Reclutati fuori dei supermercati
Al fascicolo dell’inchiesta sono allegate anche numerose fotografie che immortalano i dipendenti alla stazione di servizio anche di notte, o fissi alla pompa di benzina per ore e ore al giorno, nonostante contratti di lavoro part time da 25 o 40 ore.
“I lavoratori, tutti in regola col permesso di soggiorno, venivano reclutati tramite passaparola oppure fuori dei negozi e supermercati dove chiedevano l’elemosina”, ha spiegato il capo della mobile Alessandro Tundo, che ha ereditato il caso dal suo predecessore Gian Fabrizio Moschini.
Pagati anche meno di tre euro all’ora
“Venivano assunti con contratti part time, ma poi erano costretti a lavorare ben oltre le ore stabilite, arrivando a percepire una retribuzione oraria anche inferiore ai 3 euro. Dallo stipendio, inoltre, venivano spesso decurtate somme di 100-200 euro per presunti ammanchi o con altre giustificazioni”, ha proseguito.
C’era chi viveva nel gabbiotto
“Addirittura ci sono casi di dipendenti che vivevano al distributore, in alloggi di fortuna ricavati nei gabbiotti delle stazioni di servizio, all’interno dei quali abbiamo trovato brande e elettrodomestici, a disposizione in pratica 24 ore su 24, con tutte le relative violazioni di legge che è facile immaginare.
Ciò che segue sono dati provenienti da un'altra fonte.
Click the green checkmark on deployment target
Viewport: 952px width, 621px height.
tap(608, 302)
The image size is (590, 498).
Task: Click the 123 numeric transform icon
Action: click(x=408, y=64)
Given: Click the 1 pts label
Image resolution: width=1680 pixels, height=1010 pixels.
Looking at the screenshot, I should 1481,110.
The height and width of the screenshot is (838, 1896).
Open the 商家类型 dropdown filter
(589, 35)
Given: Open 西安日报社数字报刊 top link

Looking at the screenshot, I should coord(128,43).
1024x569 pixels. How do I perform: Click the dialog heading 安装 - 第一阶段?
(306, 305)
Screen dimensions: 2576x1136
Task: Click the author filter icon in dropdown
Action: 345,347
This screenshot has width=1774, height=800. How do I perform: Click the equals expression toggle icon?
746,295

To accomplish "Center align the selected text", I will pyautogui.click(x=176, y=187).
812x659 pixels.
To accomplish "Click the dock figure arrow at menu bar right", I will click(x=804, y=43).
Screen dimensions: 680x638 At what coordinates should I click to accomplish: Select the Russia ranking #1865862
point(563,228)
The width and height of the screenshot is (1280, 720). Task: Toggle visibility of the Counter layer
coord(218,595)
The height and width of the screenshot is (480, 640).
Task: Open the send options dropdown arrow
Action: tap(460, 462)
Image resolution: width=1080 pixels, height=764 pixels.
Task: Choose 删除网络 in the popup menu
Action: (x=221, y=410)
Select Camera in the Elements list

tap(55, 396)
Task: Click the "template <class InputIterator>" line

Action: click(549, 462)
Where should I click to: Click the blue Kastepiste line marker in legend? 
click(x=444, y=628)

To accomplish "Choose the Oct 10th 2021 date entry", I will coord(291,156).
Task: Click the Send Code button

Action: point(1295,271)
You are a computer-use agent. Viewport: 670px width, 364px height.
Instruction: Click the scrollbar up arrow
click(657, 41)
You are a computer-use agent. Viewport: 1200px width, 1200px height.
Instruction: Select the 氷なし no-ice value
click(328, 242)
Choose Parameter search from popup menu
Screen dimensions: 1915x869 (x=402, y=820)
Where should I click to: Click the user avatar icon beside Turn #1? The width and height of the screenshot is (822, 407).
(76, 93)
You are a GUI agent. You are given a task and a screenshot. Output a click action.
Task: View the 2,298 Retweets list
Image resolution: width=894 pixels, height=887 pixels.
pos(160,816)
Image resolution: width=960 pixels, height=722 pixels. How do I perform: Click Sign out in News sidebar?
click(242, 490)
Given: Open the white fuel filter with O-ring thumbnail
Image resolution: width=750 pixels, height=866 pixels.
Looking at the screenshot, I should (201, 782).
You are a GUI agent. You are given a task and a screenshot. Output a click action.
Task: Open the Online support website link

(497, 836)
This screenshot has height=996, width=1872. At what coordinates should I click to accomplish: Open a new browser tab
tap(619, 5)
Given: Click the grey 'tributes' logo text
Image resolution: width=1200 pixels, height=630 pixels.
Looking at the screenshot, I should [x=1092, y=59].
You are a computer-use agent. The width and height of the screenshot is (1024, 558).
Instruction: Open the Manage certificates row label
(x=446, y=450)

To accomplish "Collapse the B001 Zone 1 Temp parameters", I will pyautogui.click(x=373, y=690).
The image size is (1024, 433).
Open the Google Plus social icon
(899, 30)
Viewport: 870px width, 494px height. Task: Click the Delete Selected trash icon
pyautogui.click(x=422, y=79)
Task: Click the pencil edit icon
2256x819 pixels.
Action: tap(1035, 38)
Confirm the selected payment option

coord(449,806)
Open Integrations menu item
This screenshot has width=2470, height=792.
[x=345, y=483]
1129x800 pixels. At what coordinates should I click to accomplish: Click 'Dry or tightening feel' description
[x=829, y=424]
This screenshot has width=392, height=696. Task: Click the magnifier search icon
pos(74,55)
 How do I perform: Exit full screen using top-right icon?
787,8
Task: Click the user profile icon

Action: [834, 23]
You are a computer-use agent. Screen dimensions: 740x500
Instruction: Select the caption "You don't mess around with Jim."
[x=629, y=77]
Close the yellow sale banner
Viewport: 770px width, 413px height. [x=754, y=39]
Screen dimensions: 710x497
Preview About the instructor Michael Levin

Fornelli elettrici, frigoriferi, stufette elettriche, in palese violazione della vigente normativa in materia di igiene e sicurezza sui luoghi di lavoro”, ha sottolineato il capo della squadra mobile.
Controllati in tempo reale tramite WhatsApp
“Per assicurarsi che i dipendenti stessero effettivamente lavorando, li obbligavano a fotografare le targhe delle auto che facevano rifornimento e poi a inviare gli scatti in tempo reale su WhatsApp”, ha detto ancora Tundo.
“Alcuni dipendenti – si legge nella nota della questura – a seguito di legittime lamentele per le ingiustificate trattenute dei loro salari, sono stati licenziati, mentre altri, per evitare di incorrere nelle stesse conseguenze, hanno rinunciato ad esternare le loro rimostranze, tollerando le condizioni lavorative sopra descritte in ragione del loro evidente stato di bisogno”.